### Problem to solve
Scale the material from the line with "You are a computer-use agent. 453x672 pixels." to the line with "click(x=225, y=21)", rewriting only those lines with the requests included, and multiply every coordinate in the answers by 2.05, rounding to whole numbers with halves going up.

### Input material
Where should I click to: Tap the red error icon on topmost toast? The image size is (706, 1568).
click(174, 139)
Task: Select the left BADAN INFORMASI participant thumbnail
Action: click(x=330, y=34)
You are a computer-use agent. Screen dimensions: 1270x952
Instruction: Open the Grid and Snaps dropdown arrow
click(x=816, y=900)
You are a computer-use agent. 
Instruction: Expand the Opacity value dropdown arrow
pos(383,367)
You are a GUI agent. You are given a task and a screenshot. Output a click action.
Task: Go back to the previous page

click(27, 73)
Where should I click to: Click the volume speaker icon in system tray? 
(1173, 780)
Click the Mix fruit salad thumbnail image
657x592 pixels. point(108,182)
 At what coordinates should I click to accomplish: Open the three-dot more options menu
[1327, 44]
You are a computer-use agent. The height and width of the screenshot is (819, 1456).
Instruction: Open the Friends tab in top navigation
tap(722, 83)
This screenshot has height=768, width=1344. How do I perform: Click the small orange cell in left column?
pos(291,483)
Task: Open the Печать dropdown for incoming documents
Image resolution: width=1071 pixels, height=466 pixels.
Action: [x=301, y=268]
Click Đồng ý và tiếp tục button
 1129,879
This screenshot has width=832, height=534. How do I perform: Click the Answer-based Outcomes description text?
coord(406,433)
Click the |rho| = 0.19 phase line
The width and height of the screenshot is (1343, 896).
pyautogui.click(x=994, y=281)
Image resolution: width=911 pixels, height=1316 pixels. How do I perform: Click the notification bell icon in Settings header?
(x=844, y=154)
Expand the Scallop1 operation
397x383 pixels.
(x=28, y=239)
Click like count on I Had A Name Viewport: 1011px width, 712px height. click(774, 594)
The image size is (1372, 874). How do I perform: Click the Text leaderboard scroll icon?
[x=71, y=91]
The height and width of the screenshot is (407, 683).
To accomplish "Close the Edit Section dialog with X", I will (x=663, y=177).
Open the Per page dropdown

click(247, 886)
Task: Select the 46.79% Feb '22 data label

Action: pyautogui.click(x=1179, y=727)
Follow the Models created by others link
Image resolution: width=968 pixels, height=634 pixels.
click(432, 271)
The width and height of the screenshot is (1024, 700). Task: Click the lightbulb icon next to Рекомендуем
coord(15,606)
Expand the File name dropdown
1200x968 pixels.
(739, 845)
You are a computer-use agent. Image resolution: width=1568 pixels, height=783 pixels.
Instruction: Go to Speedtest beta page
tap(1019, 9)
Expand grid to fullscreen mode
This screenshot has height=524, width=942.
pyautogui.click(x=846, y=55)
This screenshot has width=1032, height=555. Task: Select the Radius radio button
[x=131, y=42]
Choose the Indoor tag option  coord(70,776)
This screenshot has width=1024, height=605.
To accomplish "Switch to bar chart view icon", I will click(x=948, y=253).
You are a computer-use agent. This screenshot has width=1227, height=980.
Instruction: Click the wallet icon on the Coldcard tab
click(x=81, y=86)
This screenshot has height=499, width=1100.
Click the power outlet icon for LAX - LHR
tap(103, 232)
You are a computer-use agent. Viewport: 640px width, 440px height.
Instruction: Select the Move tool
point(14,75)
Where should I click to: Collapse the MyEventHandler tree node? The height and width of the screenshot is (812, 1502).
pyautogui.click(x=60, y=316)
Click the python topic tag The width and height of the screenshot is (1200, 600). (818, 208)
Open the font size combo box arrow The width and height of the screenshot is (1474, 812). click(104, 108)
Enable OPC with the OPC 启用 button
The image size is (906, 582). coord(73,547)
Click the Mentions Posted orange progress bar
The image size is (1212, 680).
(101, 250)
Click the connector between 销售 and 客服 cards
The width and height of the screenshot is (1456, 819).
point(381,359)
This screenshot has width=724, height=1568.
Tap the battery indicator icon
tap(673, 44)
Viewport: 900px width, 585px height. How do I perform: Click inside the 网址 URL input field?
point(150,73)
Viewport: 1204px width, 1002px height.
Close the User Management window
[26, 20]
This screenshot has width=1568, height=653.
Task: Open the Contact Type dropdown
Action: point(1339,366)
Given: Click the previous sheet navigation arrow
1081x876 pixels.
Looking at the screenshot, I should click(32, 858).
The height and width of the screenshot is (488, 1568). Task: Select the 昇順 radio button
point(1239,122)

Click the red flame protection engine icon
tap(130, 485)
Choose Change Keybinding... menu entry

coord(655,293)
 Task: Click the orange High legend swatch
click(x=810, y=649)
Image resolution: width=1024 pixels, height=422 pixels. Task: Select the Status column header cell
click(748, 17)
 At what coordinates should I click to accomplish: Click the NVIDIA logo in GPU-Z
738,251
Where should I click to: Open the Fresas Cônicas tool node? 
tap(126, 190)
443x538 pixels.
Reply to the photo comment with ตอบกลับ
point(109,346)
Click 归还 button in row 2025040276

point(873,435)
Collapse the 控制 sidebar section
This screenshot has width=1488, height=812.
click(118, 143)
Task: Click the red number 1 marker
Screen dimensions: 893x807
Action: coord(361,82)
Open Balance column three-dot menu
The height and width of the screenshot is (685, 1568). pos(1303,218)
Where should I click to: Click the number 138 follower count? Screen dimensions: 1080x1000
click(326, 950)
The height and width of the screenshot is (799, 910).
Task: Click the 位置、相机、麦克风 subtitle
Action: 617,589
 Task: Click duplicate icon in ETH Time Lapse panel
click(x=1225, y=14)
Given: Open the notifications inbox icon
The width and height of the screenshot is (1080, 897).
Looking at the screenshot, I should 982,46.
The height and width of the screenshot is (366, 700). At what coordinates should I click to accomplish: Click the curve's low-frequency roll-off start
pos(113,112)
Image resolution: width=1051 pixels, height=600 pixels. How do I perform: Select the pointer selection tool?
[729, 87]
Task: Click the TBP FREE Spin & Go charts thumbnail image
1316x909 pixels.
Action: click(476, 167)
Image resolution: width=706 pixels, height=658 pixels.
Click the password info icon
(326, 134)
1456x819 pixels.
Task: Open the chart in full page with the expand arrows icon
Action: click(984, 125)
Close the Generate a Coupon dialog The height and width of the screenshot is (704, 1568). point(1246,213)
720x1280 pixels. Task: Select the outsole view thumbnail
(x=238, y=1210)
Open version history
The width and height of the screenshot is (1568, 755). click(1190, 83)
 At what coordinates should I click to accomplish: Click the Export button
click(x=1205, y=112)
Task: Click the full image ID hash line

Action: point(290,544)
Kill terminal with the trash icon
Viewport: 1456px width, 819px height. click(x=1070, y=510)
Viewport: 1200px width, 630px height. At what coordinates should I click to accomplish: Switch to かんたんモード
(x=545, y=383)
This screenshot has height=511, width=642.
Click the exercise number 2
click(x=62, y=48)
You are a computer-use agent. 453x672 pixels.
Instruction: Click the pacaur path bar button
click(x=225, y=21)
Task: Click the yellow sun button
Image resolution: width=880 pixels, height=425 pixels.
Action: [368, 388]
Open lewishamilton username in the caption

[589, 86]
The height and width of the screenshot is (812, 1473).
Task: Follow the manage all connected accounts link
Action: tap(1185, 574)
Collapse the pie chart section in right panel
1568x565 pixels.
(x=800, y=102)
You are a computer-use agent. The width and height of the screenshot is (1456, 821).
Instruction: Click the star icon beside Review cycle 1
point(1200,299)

### Finished task
You are a computer-use agent. 453x672 pixels.
Instruction: Click the pacaur path bar button
click(x=461, y=43)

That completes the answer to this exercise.